THE TASK :: List every line in the records below that contains the word "icon". Case counts, so a line qualifies only if the letters match in case.
################
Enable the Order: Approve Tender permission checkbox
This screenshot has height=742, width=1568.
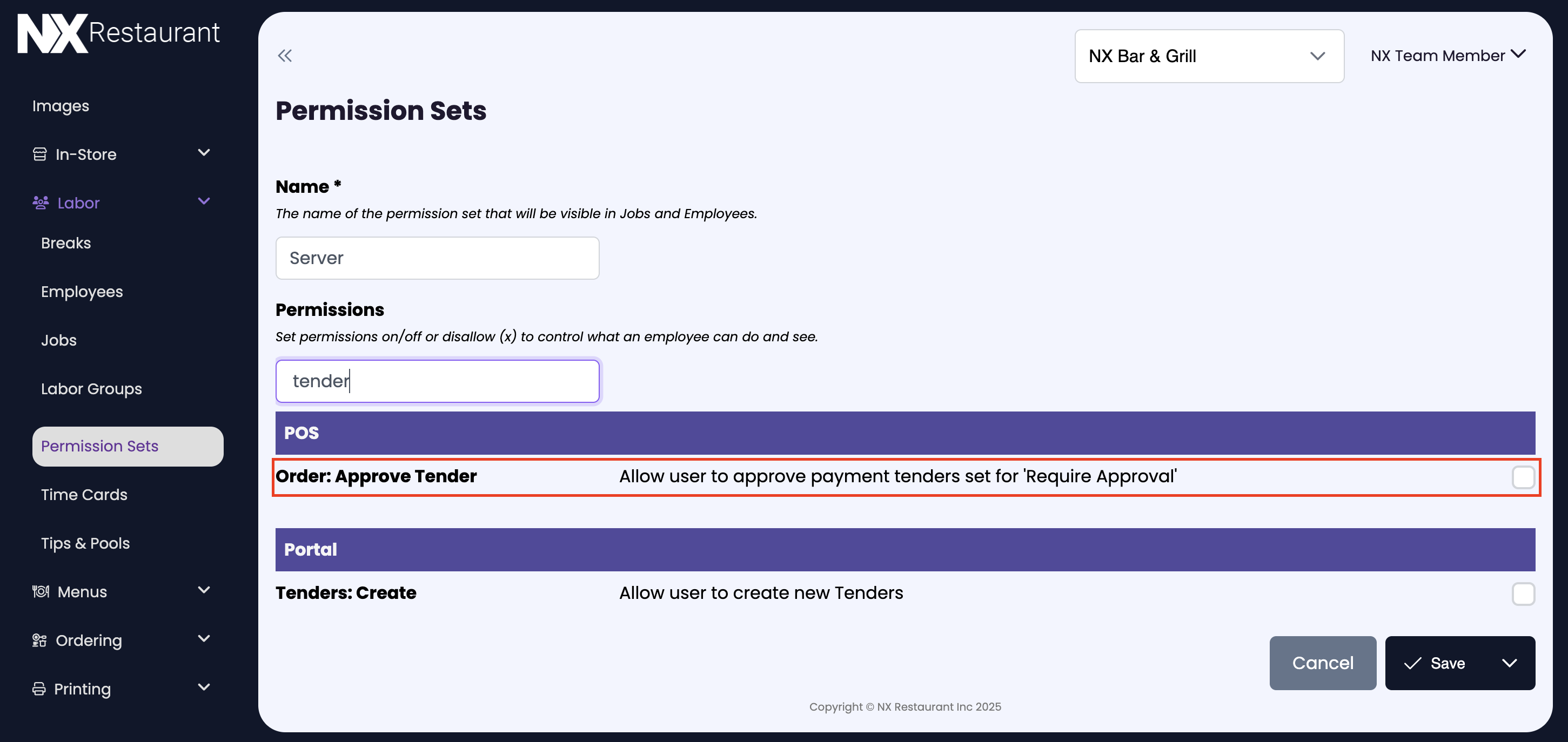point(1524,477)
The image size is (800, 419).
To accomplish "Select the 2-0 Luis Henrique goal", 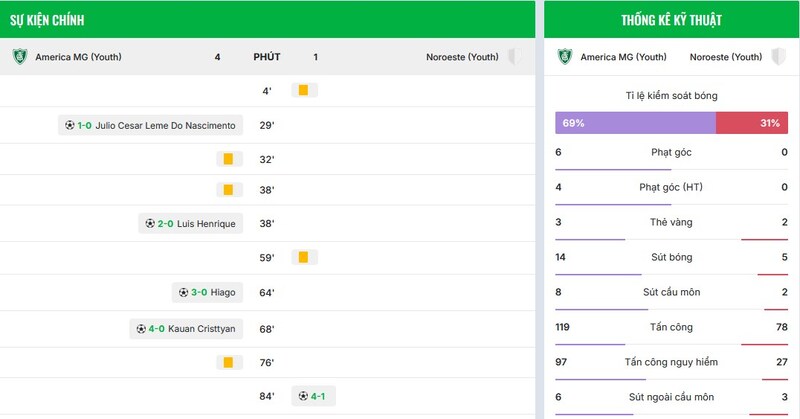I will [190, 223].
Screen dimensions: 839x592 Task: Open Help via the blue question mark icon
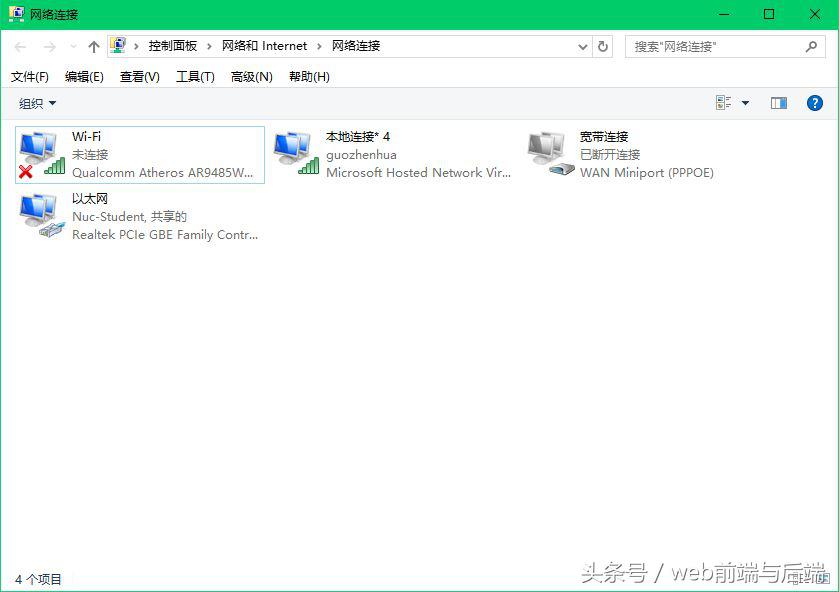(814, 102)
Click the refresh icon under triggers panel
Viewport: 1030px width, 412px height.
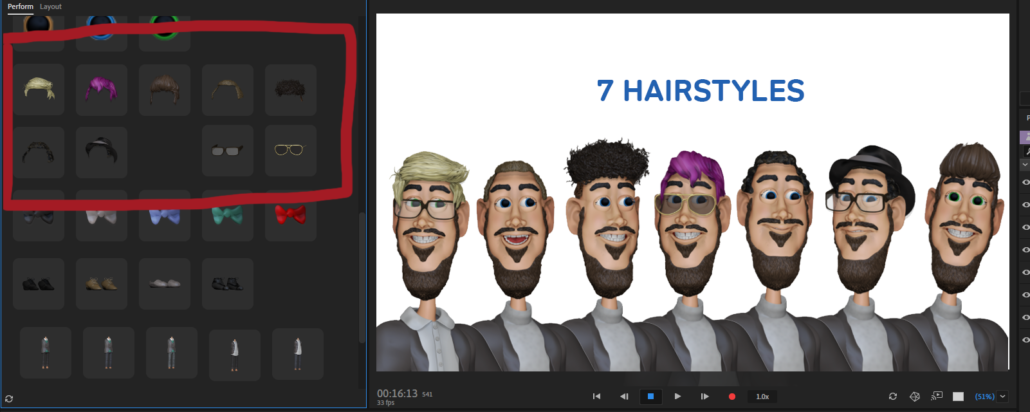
################
EXPECTED ANSWER ::
Screen dimensions: 839x592 Task: Open Help via the blue question mark icon
Click the refresh icon under triggers panel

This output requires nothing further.